MEMORANDUM AND ORDER

COHN, District Judge.

I.

This is an appeal by the State of Michigan, Department of Education (the State) from a judgment of the bankruptcy court (Rhodes, J.). The debtor sought to discharge a student loan. Because the loan has been due less than five years, it is not dischargeable, 11 U.S.C. § 523(a)(8)(A), unless the debtor can show “undue hardship,” 11 U.S.C. § 523(a)(8)(B). Upon trial, the bankruptcy court determined that the debt- or had not shown his difficult situation “is likely to persist for a significant portion of the repayment period of the student loan.” The bankruptcy court then denied discharge but “without prejudice to [the debt- or’s] rights to file a second complaint to determine the dischargeability of th[e] indebtedness.”

The State 1 moved the bankruptcy court to amend the judgment to be with prejudice. 2 The State contends that the judgment is res judicata and the debtor should *578 not be given a second chance to obtain a discharge. The bankruptcy court denied the motion to amend and entered judgment as indicated above. The State appeals.

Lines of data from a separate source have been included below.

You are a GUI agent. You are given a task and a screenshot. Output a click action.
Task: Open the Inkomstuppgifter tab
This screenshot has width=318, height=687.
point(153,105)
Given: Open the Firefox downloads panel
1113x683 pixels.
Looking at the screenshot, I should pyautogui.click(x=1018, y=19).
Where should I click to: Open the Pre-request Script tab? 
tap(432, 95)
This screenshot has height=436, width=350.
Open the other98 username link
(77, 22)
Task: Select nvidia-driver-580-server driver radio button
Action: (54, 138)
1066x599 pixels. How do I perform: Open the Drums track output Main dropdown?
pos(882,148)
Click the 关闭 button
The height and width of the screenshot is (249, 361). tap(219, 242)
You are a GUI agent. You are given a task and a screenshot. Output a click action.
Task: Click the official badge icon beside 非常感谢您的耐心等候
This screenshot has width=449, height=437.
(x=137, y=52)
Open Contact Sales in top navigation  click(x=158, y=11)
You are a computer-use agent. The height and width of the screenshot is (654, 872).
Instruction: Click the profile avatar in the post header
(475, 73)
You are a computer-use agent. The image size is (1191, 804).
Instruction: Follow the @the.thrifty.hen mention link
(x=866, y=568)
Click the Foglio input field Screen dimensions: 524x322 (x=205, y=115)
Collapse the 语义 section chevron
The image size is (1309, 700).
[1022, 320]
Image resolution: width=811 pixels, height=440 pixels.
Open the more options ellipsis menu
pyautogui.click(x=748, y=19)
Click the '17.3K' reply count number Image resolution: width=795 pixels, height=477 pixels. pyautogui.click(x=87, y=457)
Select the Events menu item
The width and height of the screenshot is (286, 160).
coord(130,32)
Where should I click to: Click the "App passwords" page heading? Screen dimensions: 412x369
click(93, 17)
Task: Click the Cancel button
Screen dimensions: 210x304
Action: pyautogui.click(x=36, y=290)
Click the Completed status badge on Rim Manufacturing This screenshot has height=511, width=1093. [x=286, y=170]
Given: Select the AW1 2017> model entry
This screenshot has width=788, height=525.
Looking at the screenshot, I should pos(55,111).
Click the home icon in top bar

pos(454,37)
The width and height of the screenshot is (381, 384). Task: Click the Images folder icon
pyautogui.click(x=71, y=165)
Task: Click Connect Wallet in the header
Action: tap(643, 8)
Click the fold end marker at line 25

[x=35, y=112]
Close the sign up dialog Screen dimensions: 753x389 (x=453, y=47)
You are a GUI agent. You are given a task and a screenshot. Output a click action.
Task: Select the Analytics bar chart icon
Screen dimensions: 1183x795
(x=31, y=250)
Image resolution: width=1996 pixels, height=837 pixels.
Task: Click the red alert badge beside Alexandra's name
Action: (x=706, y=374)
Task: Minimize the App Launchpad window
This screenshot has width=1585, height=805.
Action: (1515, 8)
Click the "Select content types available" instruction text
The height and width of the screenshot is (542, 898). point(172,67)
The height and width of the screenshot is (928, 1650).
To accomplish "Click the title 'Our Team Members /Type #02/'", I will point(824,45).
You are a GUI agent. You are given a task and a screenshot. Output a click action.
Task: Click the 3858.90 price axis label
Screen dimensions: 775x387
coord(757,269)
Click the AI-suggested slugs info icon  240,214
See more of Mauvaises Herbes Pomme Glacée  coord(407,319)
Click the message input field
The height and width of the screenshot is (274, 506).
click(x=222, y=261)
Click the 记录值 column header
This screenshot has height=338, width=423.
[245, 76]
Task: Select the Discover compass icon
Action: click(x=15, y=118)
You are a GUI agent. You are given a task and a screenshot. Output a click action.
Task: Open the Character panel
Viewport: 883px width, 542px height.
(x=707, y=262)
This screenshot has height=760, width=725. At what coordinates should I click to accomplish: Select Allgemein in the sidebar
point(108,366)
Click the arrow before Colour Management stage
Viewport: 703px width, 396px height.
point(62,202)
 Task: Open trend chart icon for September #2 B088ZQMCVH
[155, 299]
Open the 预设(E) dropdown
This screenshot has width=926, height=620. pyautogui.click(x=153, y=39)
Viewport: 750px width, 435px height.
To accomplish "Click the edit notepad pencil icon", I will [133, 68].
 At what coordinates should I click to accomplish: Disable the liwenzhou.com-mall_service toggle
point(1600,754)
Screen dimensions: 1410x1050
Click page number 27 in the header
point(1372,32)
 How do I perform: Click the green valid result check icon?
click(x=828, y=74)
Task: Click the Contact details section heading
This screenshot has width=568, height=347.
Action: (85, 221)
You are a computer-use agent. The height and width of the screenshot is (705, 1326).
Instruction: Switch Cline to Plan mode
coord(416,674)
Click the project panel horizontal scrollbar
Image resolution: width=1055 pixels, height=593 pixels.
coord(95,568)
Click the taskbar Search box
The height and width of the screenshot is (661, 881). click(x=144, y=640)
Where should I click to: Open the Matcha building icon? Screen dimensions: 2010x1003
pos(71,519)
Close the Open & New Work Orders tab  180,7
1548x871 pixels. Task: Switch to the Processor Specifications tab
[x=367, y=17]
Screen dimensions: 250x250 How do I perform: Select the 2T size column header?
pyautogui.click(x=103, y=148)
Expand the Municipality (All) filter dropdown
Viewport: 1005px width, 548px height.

For the reasons stated below, the State’s motion to amend is DENIED, and this appeal is DISMISSED.

II.

A.

1.

The State argues that the bankruptcy court’s denial of discharge should act as res judicata, barring the debtor from seeking redetermination of dischargeability until he files a new petition in bankruptcy. To the extent the bankruptcy court’s order may be interpreted as allowing the debtor to file a new complaint based on the same circumstances supporting the prior determination, the State is correct: that is exactly what “without prejudice” means. See Black’s Law Dictionary 1437 (rev. 5th ed. 1979).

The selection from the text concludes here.